New domain name system could draw threat to trademarks

New domain name system could draw threat to trademarks
James Davis of Arent Fox LLP spoke about the new domain name system in Toronto recently.

A new system to create domain names and registries is about to be launched in January that could trigger trademark infringement concerns for large companies.
Right now there are about two dozen generic top-level domain names in existence, with dot-com and dot-org among the more common. In January 2012, the Internet Corporation for Assigned Names and Numbers — the body that manages the Internet’s address system — will start accepting applications for new gTLDs.

“The new gTLDs means an almost unlimited expansion of the current system,” explained James Davis of Washington, D.C.- based Arent Fox LLP, speaking as part of The Legal and Practical Guide to Protecting Your Brand on the Web and in Social Media program at the Osgoode Professional Development session in Toronto on Sept. 26.

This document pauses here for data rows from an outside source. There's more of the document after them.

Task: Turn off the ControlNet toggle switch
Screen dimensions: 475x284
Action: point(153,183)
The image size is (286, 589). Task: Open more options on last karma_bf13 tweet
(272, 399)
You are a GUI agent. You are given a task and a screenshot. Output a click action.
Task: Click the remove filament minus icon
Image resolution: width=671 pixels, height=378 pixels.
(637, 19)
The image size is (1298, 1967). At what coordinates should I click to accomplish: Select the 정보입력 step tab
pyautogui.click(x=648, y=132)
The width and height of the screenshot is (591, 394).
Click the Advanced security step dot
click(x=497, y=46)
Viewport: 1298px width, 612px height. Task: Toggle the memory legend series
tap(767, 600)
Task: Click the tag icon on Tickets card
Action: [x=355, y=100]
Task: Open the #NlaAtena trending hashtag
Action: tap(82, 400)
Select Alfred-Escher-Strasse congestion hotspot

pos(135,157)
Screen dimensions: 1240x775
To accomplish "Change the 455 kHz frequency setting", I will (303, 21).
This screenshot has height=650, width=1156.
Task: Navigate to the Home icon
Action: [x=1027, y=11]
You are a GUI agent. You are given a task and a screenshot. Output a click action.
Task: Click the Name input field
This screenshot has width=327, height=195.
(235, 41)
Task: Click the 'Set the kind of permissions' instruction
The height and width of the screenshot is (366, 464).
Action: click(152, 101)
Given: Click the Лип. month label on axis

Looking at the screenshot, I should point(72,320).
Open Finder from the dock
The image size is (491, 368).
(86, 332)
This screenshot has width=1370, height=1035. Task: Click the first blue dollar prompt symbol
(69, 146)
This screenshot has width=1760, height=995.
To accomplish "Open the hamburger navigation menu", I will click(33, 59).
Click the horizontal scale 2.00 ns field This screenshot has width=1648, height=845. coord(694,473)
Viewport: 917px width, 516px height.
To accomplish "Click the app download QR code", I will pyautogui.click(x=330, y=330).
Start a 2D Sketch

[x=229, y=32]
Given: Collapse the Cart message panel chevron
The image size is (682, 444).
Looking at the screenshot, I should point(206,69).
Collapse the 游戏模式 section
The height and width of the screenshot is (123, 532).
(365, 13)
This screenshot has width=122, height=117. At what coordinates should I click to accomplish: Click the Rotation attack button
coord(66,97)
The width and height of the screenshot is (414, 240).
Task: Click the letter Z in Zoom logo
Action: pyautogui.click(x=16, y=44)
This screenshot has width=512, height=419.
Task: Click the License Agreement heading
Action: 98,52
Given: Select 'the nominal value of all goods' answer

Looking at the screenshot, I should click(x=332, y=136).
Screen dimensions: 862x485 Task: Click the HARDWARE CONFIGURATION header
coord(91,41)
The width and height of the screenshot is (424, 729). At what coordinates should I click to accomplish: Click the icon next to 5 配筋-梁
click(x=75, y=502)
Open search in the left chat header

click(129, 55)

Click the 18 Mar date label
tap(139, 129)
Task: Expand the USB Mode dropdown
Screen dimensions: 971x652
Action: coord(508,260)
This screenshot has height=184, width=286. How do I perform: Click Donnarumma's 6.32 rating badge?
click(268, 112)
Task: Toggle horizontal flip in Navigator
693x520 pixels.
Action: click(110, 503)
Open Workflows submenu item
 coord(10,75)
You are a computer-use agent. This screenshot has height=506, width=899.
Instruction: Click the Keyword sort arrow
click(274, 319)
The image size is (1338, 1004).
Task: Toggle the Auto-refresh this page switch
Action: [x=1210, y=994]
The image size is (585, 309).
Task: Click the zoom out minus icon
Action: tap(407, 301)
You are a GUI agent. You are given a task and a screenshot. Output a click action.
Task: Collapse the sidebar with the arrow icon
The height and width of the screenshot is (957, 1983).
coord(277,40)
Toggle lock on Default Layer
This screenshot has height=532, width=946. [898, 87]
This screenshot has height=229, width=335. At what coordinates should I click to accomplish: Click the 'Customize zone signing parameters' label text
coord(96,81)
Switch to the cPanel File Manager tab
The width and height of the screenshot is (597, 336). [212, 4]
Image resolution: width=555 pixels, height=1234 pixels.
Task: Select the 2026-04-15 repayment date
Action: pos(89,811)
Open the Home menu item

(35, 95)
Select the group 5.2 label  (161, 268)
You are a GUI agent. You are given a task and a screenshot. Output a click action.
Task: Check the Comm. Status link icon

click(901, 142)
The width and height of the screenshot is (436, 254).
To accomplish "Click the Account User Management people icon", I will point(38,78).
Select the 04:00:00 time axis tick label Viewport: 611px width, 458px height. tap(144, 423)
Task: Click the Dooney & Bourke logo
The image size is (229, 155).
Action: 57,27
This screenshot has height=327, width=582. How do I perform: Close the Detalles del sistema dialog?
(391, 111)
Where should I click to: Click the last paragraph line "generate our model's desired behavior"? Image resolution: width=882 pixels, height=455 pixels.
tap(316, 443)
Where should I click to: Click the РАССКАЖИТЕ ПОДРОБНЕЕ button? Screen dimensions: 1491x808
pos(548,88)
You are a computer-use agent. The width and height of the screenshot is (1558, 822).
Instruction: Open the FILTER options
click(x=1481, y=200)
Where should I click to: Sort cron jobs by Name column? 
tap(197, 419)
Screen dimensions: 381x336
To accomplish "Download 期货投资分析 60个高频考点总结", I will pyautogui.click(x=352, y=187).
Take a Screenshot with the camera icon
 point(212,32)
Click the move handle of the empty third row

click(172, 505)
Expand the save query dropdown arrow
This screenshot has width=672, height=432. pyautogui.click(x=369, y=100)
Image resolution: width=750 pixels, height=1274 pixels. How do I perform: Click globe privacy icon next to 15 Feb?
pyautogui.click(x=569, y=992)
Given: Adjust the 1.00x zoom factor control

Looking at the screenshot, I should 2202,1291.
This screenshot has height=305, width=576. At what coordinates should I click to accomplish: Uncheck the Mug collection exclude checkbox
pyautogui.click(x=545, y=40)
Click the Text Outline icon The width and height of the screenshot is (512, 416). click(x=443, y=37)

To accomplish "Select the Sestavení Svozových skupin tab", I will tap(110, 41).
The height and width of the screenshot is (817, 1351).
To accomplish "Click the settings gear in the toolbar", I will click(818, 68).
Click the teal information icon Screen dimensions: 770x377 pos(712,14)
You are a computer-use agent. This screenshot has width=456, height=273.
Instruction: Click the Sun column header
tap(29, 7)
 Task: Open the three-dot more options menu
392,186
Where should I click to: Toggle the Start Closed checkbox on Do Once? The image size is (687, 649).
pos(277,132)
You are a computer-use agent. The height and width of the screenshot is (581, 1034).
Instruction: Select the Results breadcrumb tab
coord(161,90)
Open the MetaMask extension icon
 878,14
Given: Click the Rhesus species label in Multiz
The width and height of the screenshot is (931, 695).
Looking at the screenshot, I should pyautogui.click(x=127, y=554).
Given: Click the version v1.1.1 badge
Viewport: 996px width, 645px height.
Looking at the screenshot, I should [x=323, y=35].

The new gTLD system will be launched Jan. 12, 2012 when applications will be accepted by the Internet Corporation for Assigned Names and Numbers until April 12, 2012. The evaluation process will then take place in the summer and fall with results announced Nov. 12, 2012.

Proponents of the new gTLD system say it’s coming at a time when more domain name options are needed — that every word in the dictionary and every string of words has already been registered in the dot-com realm, and companies who want to register domain names are finding it difficult to find them.

The new gTLDs can take different forms. Some will be generic words, which could be a type of product such as dot-shoes or dot-travel, while some companies are looking to register their own brands and consolidating their online presence under their own brand name. There could also be community or geographic gTLDs such as dot-Toronto or dot-nyc.

It is expected the expansion will create new opportunities for cybersquatters and criminals, which will put a burden on companies and brand owners to enforce their trademarks and do a lot more online monitoring than they are now.

“What’s happening is we’re opening up a lot of new real estate, and any time you open up a lot of real estate you start to attract the ne’er-do-wells and scammers that try and play off your mark to confuse consumers and profit from it. There are going to be all these new gTLDs to monitor to make sure people aren’t creating domain names and web sites that are playing off your brands,” cautioned Davis.

Unlike in the past where individuals would register a simple domain name, the difference with the new gTLDs is that companies or organizations will be applying to create, operate, and run a new registry and assume the responsibilities that come with that.

“You’re not just registering a domain name that you can one day let lapse — there are commitments you make if you want to do this,” said Davis. “There is an enforcement aspect to this — you will have to enforce your trademarks in this new real estate which means monitoring and finding out which applications are being filed and whether there are perspective problems.”

So how did all of this come about? When ICANN was created in 1998, the generic top-level domain space was limited to eight gTLDs. In 2000 and 2004, additional gTLDs were introduced to expand that number to 22. In 2008, ICANN voted to permit an unlimited number of gTLDs. Under the new system, anyone can apply for a domain and, subject to ICANN approval, administer the new gTLD.

Acquiring new gTLDs will be limited to larger companies due to the cost and commitment required, said Davis.  Any established public or private organization can file an application for a new gTLD. Individuals are not allowed to do so.

Criminal and financial background checks will be conducted on applicants to make sure they have the financial wherewithal to operate these systems.  The detailed web-based application will be time-consuming to fill out.

“The last thing ICANN wants is for criminals and people who are ill-prepared to create these new gTLDs and then flounder, or create an environment where scammers or phishers can show up,” said Davis.

The application fee is US$185,000 for a 10-year contract. There is also a $25,000 annual fee and a charge of 25 cents per domain name after 50,000 have been registered. There will also be additional costs for maintenance to keep the registry running and monitor for potential abuse.

All new gTLD registries are also required to interface with the Trademark Clearinghouse, which has been approved by ICANN. The Trademark Clearinghouse will serve as a repository for information to be authenticated, stored, and disseminated relating to the rights of trademark owners.

“It authenticates and validates trademarks and it also sends information to all the registries and makes sure there is communication between the registries and those who register with Trademark Clearinghouse,” said Davis.

ICANN has implemented some policies and mechanisms brand owners should take advantage of to mitigate the risks. The Trademark Clearinghouse is one of them. It is a system by which trademark owners can record their trademarks in one location. They are then sent out to the different registries to get information on what is happening.

“It’s a quickly-evolving process and no one knows particularly what the top-level domain names will work out to be. I think we’re going to be faced with some interesting times as things progress in the next five to 10 years,” said John McKeown of Cassels Brock & Blackwell LLP, who also spoke at the session.

Davis said some companies he talks to plan to play the waiting game, but they could lose out.

“A lot of my clients have decided they don’t want to jump in right now but wait for the second round,” said Davis. “That’s not a bad strategy, but a competitor could get the domain name before you. Also, the second round has not been scheduled yet — [it] may be five years later or longer than you wanted to wait.”